Built between 1927 and 1929 by Harry Bralove and Edward C. Ernst, The Broadmoor was one of Connecticut Avenue’s first luxury rental apartment buildings, and remains among the most distinguished residences in the Nation’s capital today. It was designed by notable Washington apartment house architect Joseph H. Abel, a proponent of the “International” style, and was the first luxury residence on Connecticut Avenue north of Rock Creek.
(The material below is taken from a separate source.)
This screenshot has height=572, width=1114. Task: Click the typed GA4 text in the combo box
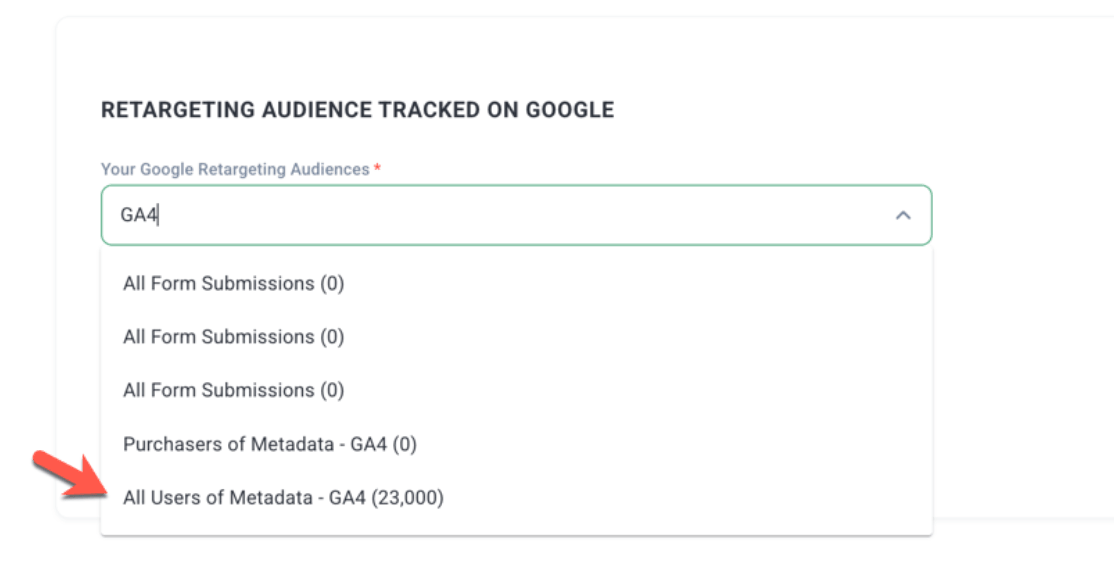click(139, 215)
An early brochure described the Broadmoor as the “home of prominent business executives, senators, representatives, Army and Navy officers, and of a select cross-section of official Washington.” Its public facilities – most notably the dining room, known prior to 1938 as the “Silver Grill” – became a popular site for wedding receptions, school proms and other large social functions. Amenities included a beauty shop, a barber shop, a pastry shop, a valet and laundry service, a newsstand, elevator operators, round-the-clock switchboard operators and one of the first underground garages in any Washington apartment building.
Since 1948, the Broadmoor has been a functioning residential cooperative, a Delaware corporation located on approximately five acres of land that it owns. It was the first Washington cooperative to be organized on a membership, rather than a stock-ownership, basis. Unlike many other cooperatives and condominiums, it is self-managed, and does not employ an outside management company.
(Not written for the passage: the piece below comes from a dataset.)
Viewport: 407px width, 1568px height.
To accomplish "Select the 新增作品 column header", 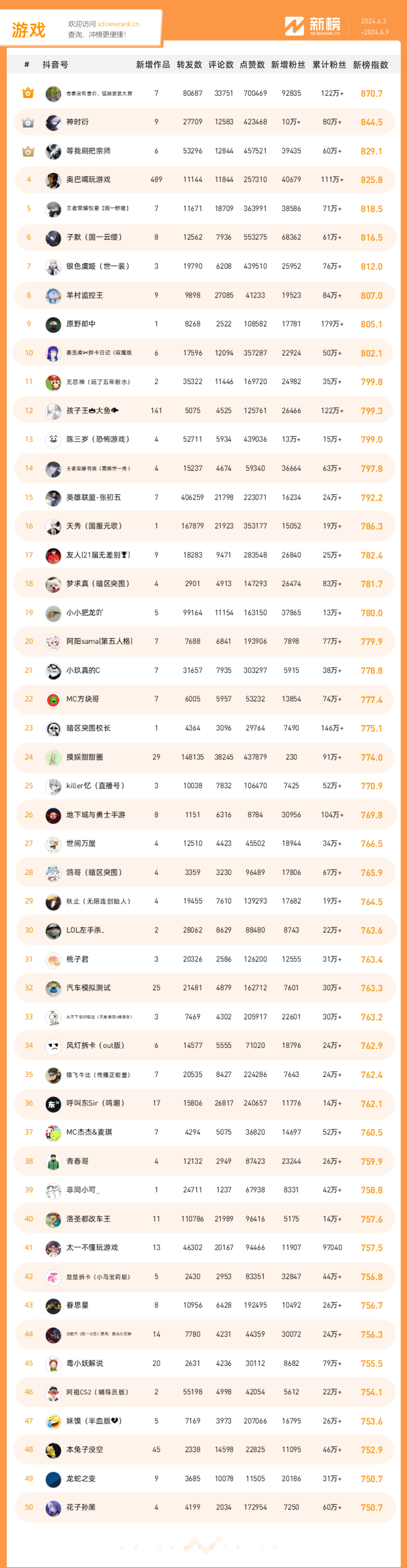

The L-shaped building is approached through brick entrance gate posts by a brick sidewalk laid in herringbone pattern alongside a curvilinear brick wall and is characterized by projecting towers and bays leading to a brick porte-cochere. The decorative elements are of Indiana limestone and vary from hand-carved heraldic tower accents to applied decorative balconies with limestone cross motifs.
The foyer and lobby areas contain an interesting mixture of different elements from different periods. The lobby, originally Tudor in style, was later changed to Art Deco in a substantial remodeling job undertaken in 1938-1939 . Fluted columns and recessed dome ceilings were added, as were Art Deco motifs, which can still be seen in the door and the wainscoting. During World War II, when housing in Washington was scarce, rooms and baths were built on the ground floor of each wing of the building, and alcoves near the elevators were closed in to create additional rooms. There are 194 apartments in the building, which vary greatly in size and layout. There are also five guest rooms for use by guests of Broadmoor residents.
Every year, cooperative owners elect a Board of Directors with the legal responsibility for management of the corporate assets. Each unit owner is entitled to an equal vote, despite the widely varying assigned capital values of their units. The Board is charged with providing good management, maintaining the property in good repair and keeping the corporation financially sound. It also fixes the rate of assessment and the charges for various services. The Board is accountable to the membership and is required by law to meet the statutory and contractual obligations of the corporation. Governing documents provide the framework for the operation of the cooperative and form, in essence, a representative democracy.